I uploaded the first half of this essay and prompted DeepSeek to "write a new essay with the same style and similar content of this essay." This is what it produced. Please let me know what you notice.

The Illusion of Thought-Reading: Why Neural Implants Don’t (and Can’t) Decode the The Illusion of Thought-Reading: Why Neural Implants Don’t (and Can’t) Decode the Mind

The headlines blare with promises of a sci-fi future:

"AI Can Now Read Your Thoughts!"

"Neuralink Grants Telepathic Control Over Machines!"

"Brain Chips Will Merge Humans with AI!"

But beneath the hype lies a far less glamorous reality. The truth is, no neural implant—whether developed by Neuralink, academic labs, or military research programs—actually "reads" thoughts. What these devices detect are electrical impulses associated with movement, not cognition. The distinction is crucial, yet it is routinely glossed over in breathless media coverage and corporate marketing.

The Mechanics of Misinterpretation

Thought is not a series of binary signals waiting to be decrypted. It is an emergent phenomenon, a dynamic interplay of neural networks firing across multiple regions of the brain. When you think of a memory, a belief, or an abstract concept, there is no single electrical signature for an AI to intercept. What current brain-computer interfaces (BCIs) actually record are motor commands—signals sent from the brain to the body when a person intends to move a limb, twitch a muscle, or produce speech.
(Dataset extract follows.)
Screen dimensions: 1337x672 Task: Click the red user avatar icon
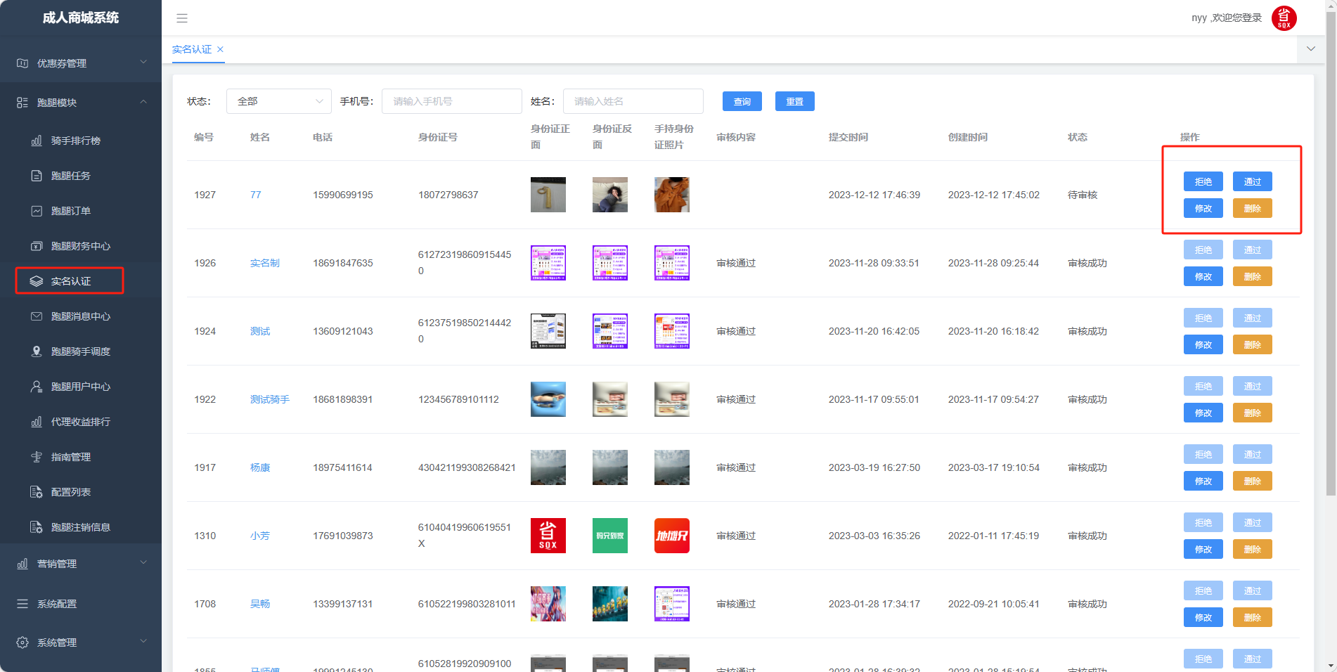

Neuralink’s much-publicized first human subject, Nolan, provides a perfect case study. His implant does not "read his mind" to move a cursor—it detects the neural activity that would have moved his hand if his spinal cord were intact. Similarly, patients like Ann and Bravo1, who have lost the ability to speak, use implants that translate attempted facial movements or vocal cord activations into synthetic speech. These are remarkable feats of engineering, but they are not telepathy. They are sophisticated muscle monitors.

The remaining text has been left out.